* Exercise description:
For this listing, report how many lines contain the string "agent", using only a number.

----- Stored data

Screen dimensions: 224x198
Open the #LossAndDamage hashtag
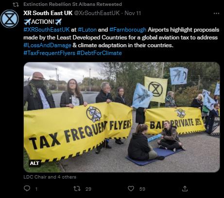(x=47, y=45)
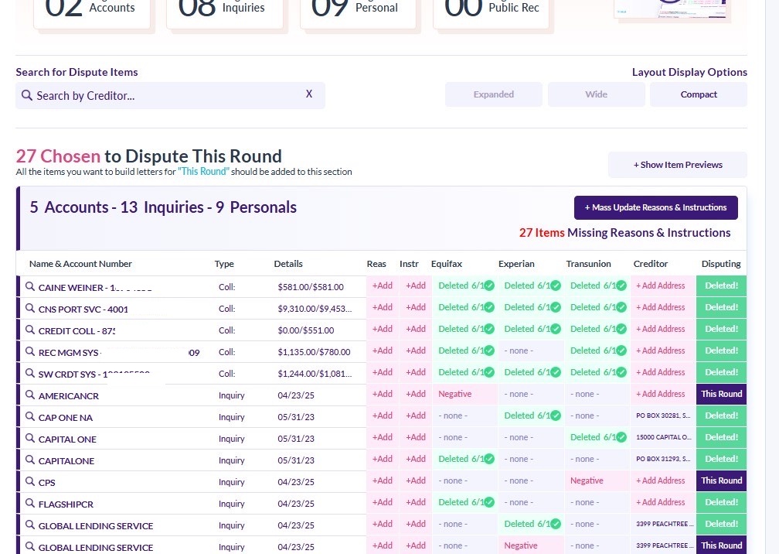This screenshot has width=779, height=554.
Task: Select the magnifier icon inside the creditor search box
Action: (x=27, y=94)
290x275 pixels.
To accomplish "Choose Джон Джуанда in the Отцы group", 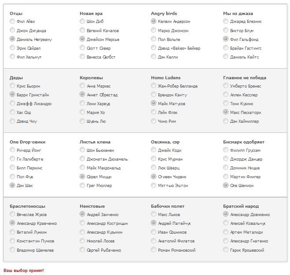I will tap(12, 30).
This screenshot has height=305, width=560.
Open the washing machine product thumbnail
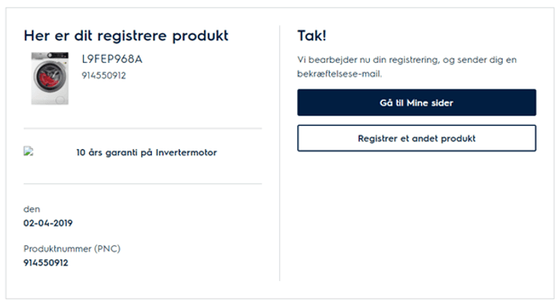coord(50,78)
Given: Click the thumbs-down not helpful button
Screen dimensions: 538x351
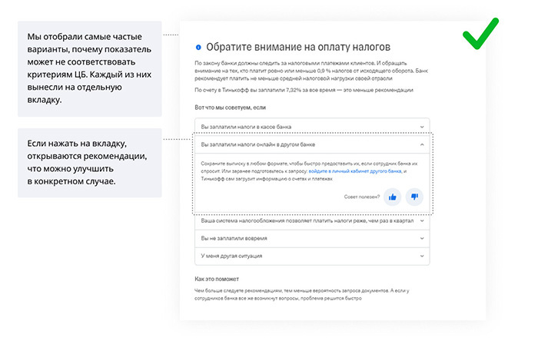Looking at the screenshot, I should [414, 197].
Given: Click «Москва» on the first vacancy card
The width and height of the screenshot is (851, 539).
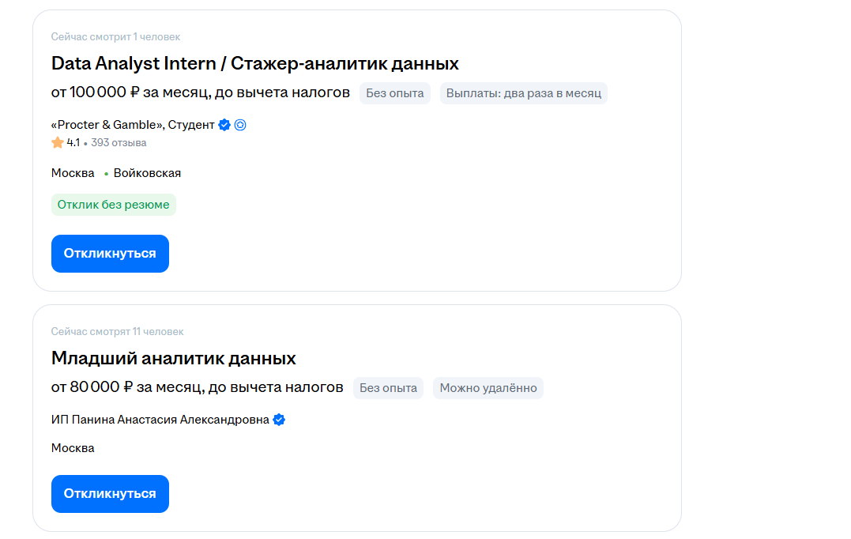Looking at the screenshot, I should pos(73,172).
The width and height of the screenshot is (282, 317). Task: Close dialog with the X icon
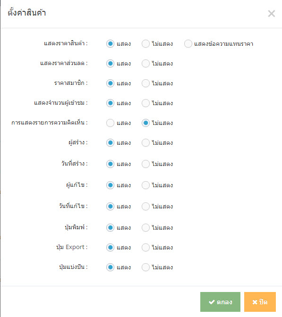[271, 14]
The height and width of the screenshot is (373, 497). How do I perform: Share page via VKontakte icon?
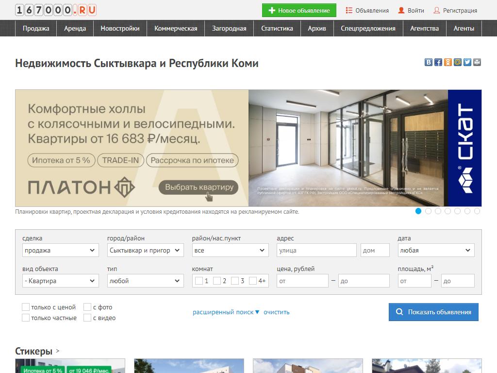[429, 62]
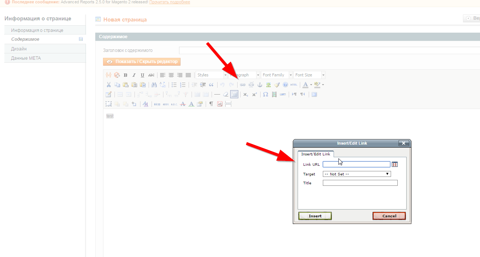Toggle the visual guidelines table icon

[x=234, y=94]
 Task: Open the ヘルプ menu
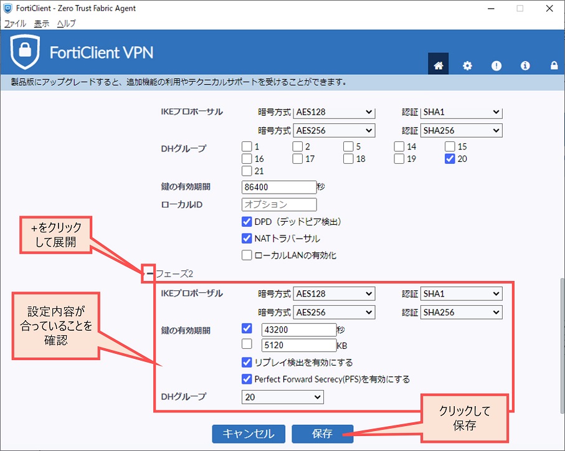(66, 24)
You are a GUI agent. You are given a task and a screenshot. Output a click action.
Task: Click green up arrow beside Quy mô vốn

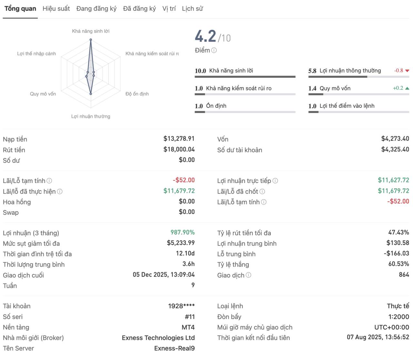(x=407, y=88)
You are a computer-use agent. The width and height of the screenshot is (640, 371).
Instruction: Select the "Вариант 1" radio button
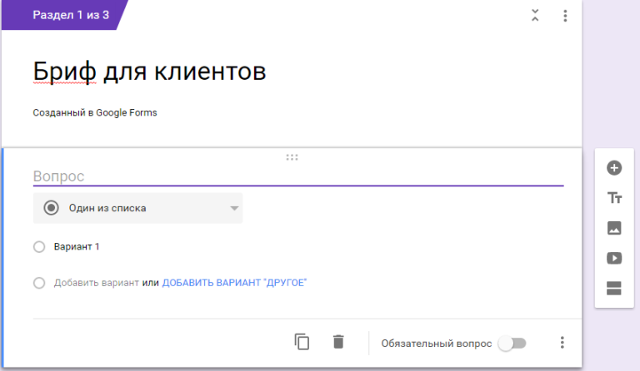pyautogui.click(x=39, y=247)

----------

* Answer box:
2